C'est très original le fruit de la passion dans des tartelettes au citron! J'adorerais y goûter!

12 février, 2008 16:32  
Anonymous Anonyme said...

Patoumi
tu viens d'etre taguée par moi meme sur http://lacroquette.canalblog.com
c'est un petit jeu sans conséquences
bonne soirée
s

12 février, 2008 20:00  
Anonymous Anonyme said...

Tiens ?! C'est la même recette que Loukoum (Beau à la louche) ? En tous les cas, elle donne super envie !

13 février, 2008 11:51  
Anonymous Anonyme said...

J'ai les larmes aux yeux à te lire ! si près et si loin de la St Valentin ! lire l'amour ...
mon amour est toujours là maintenant mais je me rappelle de mes douleurs, de mon ventre tout tordu, quand il partait...
les enfants présents m'occupaient évidemment et je me devais à eux mais une partie de mon esprit était ailleurs... et criait !

13 février, 2008 11:51  
Anonymous Anonyme said...

Ton post est un vrai hymne à l'amour! J'en suis émue.

13 février, 2008 12:01  
Blogger lena sous le figuier said...

Heureux homme! Et moi qui me lève parfois la nuit pour profiter d'un moment de doux silence...

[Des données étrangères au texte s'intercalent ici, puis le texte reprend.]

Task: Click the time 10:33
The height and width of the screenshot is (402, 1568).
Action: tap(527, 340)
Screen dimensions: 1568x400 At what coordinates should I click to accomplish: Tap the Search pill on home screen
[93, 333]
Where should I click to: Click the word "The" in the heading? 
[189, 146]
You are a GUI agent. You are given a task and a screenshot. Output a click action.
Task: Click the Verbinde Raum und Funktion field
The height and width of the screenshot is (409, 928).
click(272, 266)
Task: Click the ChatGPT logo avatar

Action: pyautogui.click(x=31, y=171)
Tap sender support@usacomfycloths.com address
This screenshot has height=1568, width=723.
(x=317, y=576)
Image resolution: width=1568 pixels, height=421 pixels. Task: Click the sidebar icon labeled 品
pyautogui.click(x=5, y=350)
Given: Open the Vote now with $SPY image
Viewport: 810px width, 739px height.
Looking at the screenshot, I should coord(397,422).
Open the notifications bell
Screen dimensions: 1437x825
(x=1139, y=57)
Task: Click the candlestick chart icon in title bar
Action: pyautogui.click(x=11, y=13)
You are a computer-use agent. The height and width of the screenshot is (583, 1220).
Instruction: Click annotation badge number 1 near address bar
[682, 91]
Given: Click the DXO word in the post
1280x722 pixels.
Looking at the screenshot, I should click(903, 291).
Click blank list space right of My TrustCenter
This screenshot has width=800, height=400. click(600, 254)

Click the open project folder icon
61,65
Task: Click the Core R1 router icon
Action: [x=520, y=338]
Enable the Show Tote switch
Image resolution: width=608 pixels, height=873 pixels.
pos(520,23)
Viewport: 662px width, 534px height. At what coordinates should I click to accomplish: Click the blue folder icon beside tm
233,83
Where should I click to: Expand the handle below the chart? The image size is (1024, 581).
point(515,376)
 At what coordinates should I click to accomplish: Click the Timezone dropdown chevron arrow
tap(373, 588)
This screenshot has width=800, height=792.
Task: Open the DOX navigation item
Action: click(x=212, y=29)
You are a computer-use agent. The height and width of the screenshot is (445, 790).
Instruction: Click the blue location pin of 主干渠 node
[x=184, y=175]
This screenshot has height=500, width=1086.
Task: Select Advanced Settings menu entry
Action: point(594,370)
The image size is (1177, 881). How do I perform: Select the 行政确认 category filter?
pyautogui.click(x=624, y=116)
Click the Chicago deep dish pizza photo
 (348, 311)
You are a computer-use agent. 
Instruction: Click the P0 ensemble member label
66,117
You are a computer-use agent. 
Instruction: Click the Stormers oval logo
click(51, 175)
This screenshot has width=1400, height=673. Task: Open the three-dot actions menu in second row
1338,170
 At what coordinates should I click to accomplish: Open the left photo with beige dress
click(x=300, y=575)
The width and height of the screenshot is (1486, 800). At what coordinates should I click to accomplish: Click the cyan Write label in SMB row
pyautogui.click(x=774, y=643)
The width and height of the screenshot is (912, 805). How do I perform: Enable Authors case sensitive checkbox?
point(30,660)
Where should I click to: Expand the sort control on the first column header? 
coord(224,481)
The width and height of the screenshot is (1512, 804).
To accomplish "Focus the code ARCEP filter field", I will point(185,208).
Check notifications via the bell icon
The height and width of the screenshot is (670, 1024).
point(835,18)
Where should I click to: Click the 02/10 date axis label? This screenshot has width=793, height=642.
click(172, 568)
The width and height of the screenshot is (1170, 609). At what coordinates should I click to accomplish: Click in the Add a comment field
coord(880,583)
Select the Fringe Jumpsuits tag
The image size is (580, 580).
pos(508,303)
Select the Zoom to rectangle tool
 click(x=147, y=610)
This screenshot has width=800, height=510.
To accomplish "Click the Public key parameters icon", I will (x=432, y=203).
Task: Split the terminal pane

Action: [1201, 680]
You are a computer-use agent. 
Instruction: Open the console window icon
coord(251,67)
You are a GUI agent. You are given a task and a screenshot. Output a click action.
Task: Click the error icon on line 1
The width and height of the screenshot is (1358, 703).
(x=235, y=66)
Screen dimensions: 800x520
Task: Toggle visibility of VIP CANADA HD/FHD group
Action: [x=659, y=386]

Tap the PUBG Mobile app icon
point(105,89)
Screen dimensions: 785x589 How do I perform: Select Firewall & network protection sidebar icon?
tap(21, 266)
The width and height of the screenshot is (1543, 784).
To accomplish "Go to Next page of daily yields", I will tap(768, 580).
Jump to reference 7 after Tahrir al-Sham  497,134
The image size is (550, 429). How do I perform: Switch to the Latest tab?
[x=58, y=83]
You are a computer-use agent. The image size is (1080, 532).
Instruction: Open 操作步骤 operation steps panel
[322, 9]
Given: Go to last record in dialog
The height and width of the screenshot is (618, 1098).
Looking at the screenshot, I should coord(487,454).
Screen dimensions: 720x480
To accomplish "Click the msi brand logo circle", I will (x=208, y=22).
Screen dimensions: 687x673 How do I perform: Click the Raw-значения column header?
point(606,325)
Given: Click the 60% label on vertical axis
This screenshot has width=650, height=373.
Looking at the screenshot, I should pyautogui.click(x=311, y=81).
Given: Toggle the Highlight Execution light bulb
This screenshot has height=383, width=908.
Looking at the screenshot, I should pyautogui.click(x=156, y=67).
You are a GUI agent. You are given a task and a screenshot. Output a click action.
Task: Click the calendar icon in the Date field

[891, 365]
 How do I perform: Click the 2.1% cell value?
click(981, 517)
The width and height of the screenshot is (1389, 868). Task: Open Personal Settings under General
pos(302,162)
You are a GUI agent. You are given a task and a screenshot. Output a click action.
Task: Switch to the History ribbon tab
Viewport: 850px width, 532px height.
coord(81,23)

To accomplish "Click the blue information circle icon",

Fruit de la passion, gingembre, citron, c'est une association parfaitement à mon goût!

13 février, 2008 15:13  
Anonymous Anonyme said...

Si j'habitais Rennes, ces soirées là, je vous proposerai d'aller au cinéma. Mais je n'habite pas rennes, et je ne suis toujours pas allée voir le Coen! A bientôt.

13 février, 2008 15:47  
Anonymous Anonyme said...

c'est une experte des soirées solo qui te parle : prépare toi un bon petit plat qui ne plaît qu'à toi, revêts ton plus beau pilou, empares toi d'un gros Elle tout neuf et sous la couette,
ça aide à passer la soirée

13 février, 2008 17:30  
Anonymous Anonyme said...

merci pour ce post merveilleux. je me sens après sa lecture comme après un bon film qui parle de bonheur et de choses simples avec des gens qu'ont a envie d'aimer.
Beau à la louche recommande aussi cette recette, j'ai très envie de la tester. Sais tu où on peut trouver des livres de l'épure à paris ?
a très bientôt

13 février, 2008 21:12  
Anonymous Anonyme said...

Je suis content de voir que vous êtes très attaché l'un à l'autre.
C'est mignon.
Bonnes St Valentin à vous deux.

14 février, 2008 20:13  
Blogger Mingoumango (La Mangue) said...

Personnellement, je trouve ça plutôt sympa d'être seule de temps en temps : on peut faire ce qu'on veut, manger des cochonneries, écouter de la musique que l'autre n'aime pas...
L'autre nous manque, l'absence peut être pesante, mais on est encore plus content de se retrouver après...

14 février, 2008 21:29  
Blogger Clairechen said...

De temps en temps j'aime bien me retrouver cela. J'en ai besoin. Et lui aussi. Dans ces moments là, j'en profite au maximum... Et c'est là aussi que je me fais les petits plats que lui n'aime pas...
En ce qui concerne ces tartelettes, il faudra que je les fasse quand il sera là!

15 février, 2008 11:10  
Anonymous Anonyme said...

J'ai eu plaisir à lire ton texte et à me remémorer ces délicieuses tartelettes... (j'en avais congelé une partie et elles supportent très bien la chose, si ça peut t'être utile pour ta prochaine fois)par contre je suis très différente, j'aime ces petits moments seule... je les aime tellement que je me sens incapable de vivre à deux avec quelqu'un d'autre qu'une colloc'.
Trop peur d'étouffer une relation en se voyant trop. Aucune envie de partager les banalités obligatoire du quotidien...

18 février, 2008 13:58  
Anonymous Anonyme said...

Savoureux mélange! Bonne continuation et n'hésites pas à venir faire un tour sur mon blog.

14 mars, 2008 16:53  
Anonymous Anonyme said...

Il faut que j'essaie ces tartelettes ça va devenir ma nouvelle obcession!